Today we have two emails about older preschoolers pooping in their pants.
"I have a 3.5 year old daughter, Ariana and a 19 month old son, Blaine.
Ariana has mastered the going pee in the potty but refuses to poo but
only in her panties. I don’t yell at her but try and promote that
"everyone" (nana, papa…etc.) goes poo in the potty. Blaine comes in
from time to time to see what she’s doing on the potty. She doesn’t mind
that at all. She is actually happy to see him witness her being a big
girl. I’m not sure what to do about this. I have only 10 pairs of
panties and they last a day. Please, any advice would be great!"
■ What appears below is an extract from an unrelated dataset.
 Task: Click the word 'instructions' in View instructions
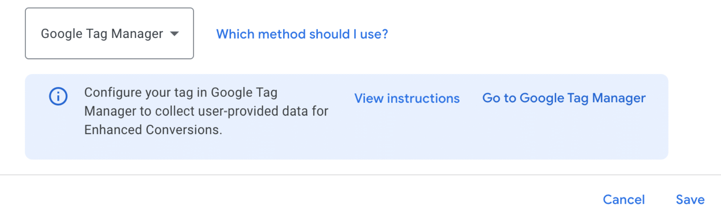(x=423, y=98)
The first thing I’ll tell you to do is buy more panties.
(Seriously, though, you should buy more panties, just to save yourself the aggravation of running out of clean ones.)
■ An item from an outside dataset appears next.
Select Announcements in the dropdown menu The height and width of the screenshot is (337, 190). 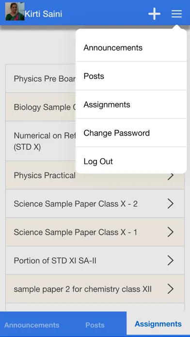pos(131,47)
I have two suggestions, and maybe one will work for you. The first is to arrange playdates with kids her age who do poop in the potty. Even if she isn’t swayed by your statements that everyone poops*, she may get the urge to do what the other kids are doing. If the other kids are pooping in the toilet instead of their pants, peer pressure could work in your favor. The only catch to this is that she’ll have to be there when the other kid poops, which may be tricky to arrange.
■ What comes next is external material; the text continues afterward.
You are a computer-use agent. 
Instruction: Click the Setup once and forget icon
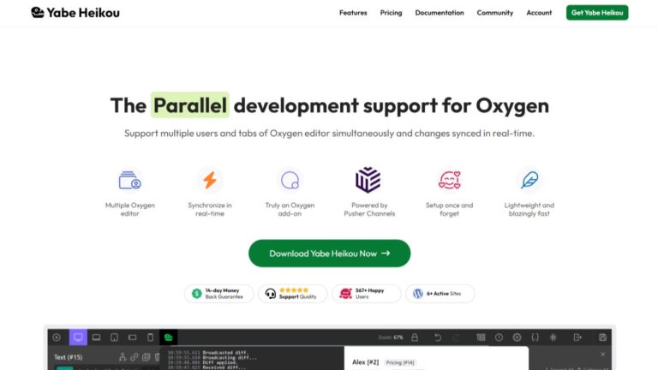[x=449, y=180]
The other suggestion is to have her go bottomless at home as much as possible. When she has to poop, she’ll have to make a decision. With pants on, she just goes in the pants, but with no pants she’ll have to decide whether she’s going to 1) poop on the floor (she’s old enough to think that’s gross and not respectful), 2) ask for a diaper to poop in, 3) ask for underpants to poop in, 4) poop in the toilet, or 5) not poop at all.
Your job is to watch her and help guide her into pooping in the toilet. If she starts out pooping on the floor, neutrally guide her to the toilet, then help her clean up the poop on the floor. (This means she does the cleaning and you help out, not that you clean and she watches.) If she asks for a diaper or underpants, calmly try to persuade her to "try" pooping on the toilet. If she does it once or twice, she might realize she likes not having to be cleaned up so much afterwards.
My only fear with taking the pants off for an older child is that she’ll not poop at all. If she shows any signs of withholding poop, put her pants back on right away. Better to be pooping in her underpants than not at all. Which segues us into the next question.
"My son turned 4 in July. He still poops in his pants.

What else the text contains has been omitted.